And of course, why not do this? Because, yeah, we're here. So, this is basically what we started with. This is our snowflake. I don't know if you can see it there in the background. But we had, in the National Bibliography, which is mostly about books, serials, ebooks, maps,
we have 1 million bibliographic records. So, this is our main bibliographic database, but we have several others. For example, we have a separate database for music. So, that's not included here. And we have including, we have some authority records. So, we have person names and corporate names, and then we have subject records.
And these are all all Mark records, but we want to turn this into a graph, something like this, to find out the main entities there, the works, places, organizations, subjects, persons. But in order to do this, it's not a straightforward mapping, as you probably know.
So, you basically need to blow up all the Mark records and then reassemble all the bits and pieces into something that looks a bit like this marshmallow and toothpick structure. So, you build a graph out of the pieces that you get from the Mark records.

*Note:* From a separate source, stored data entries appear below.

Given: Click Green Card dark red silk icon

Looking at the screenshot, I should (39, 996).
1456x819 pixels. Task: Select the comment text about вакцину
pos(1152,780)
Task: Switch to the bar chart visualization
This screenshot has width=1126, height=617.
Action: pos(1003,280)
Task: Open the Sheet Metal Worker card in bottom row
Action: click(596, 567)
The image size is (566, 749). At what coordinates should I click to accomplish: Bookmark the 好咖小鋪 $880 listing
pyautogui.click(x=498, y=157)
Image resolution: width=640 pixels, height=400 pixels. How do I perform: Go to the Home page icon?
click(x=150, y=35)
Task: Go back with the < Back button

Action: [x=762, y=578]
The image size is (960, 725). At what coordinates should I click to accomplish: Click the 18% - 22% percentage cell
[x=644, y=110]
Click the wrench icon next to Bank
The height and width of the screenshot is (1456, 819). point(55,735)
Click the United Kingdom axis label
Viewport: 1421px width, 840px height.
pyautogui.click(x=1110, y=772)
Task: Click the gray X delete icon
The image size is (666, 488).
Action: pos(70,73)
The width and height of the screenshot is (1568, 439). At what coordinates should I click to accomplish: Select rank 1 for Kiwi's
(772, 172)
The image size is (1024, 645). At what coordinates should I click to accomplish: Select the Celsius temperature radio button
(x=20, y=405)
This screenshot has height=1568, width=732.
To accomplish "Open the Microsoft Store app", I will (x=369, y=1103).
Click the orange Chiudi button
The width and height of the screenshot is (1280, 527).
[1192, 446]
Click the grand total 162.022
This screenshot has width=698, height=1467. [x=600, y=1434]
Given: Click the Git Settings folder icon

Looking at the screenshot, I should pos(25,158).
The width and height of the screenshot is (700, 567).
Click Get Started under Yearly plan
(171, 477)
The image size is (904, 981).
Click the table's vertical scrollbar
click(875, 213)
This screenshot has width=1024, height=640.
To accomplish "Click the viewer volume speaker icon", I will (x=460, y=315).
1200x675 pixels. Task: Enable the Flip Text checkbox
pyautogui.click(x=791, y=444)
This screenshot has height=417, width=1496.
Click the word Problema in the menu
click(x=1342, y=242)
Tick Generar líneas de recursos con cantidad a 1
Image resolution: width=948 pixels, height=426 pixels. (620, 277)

But how to do this? What sort of, what's the best approach to find out how to do some research? And that sort of culminated in my last year's talk at SWIP. Some of you might remember this diagram and picture with the silos.
I gave a talk called, From Mark Silos to Linked Data Silos, and then did a follow-up webinar with DCMI, and then finally a journal article. But basically, the point was just to review all the different approaches that had been used in different libraries to make their bibliographic
metadata, to make it into linked data. And it turned out that everybody is basically doing it differently, and yeah. But we tried to learn from that, and sort of, since we're not exactly the first ones to do this, so it was possible to learn from the others. And
basically, we found out that for our purposes, schema.org would be a good model, because it sort of allows us to describe our resources from a common-sense web users perspective. So it means that, but we still wanted to do it in sort of a bit more advanced than just
converting one record at a time. So we wanted to do, separate out the works from the instances in the sense of bibframe. So, and it's possible to do that with the bibliographic extensions of schema. And, but it means that we're not converting every detail. It's, in a sense,
we get a metadata haircut for free, because we're just, at least at the moment, we're trying to find out what are the main entities, but some of their attributes or fields are still not converted. And we got some help from Richard Wallace in planning this. But how to get from the mark to the linked data?
So we needed something like a black box that, where you can put in mark, and then you get out linked data. And I looked at the alternatives for, there are various tools for doing this, but none of them seemed just right for our purposes. There were some, but there were some interesting approaches and good tools that sort of got you
part of the way, but not all the way. So, we decided to build this pipeline for conversion that sort of stitches together existing tools
as much as possible, and then sort of glues them together and then adds the missing parts. And we started from a dump of our database. It's an ALF ALF system, so the easiest way was to start with an ALF
sequence. It's basically a textual format for mark records. So one million records in the form of an ALF sequence. And then convert them using a tool called Katmandu, which is like a Swiss Army knife for metadata, into mark XML and also do some fixes there at the same time.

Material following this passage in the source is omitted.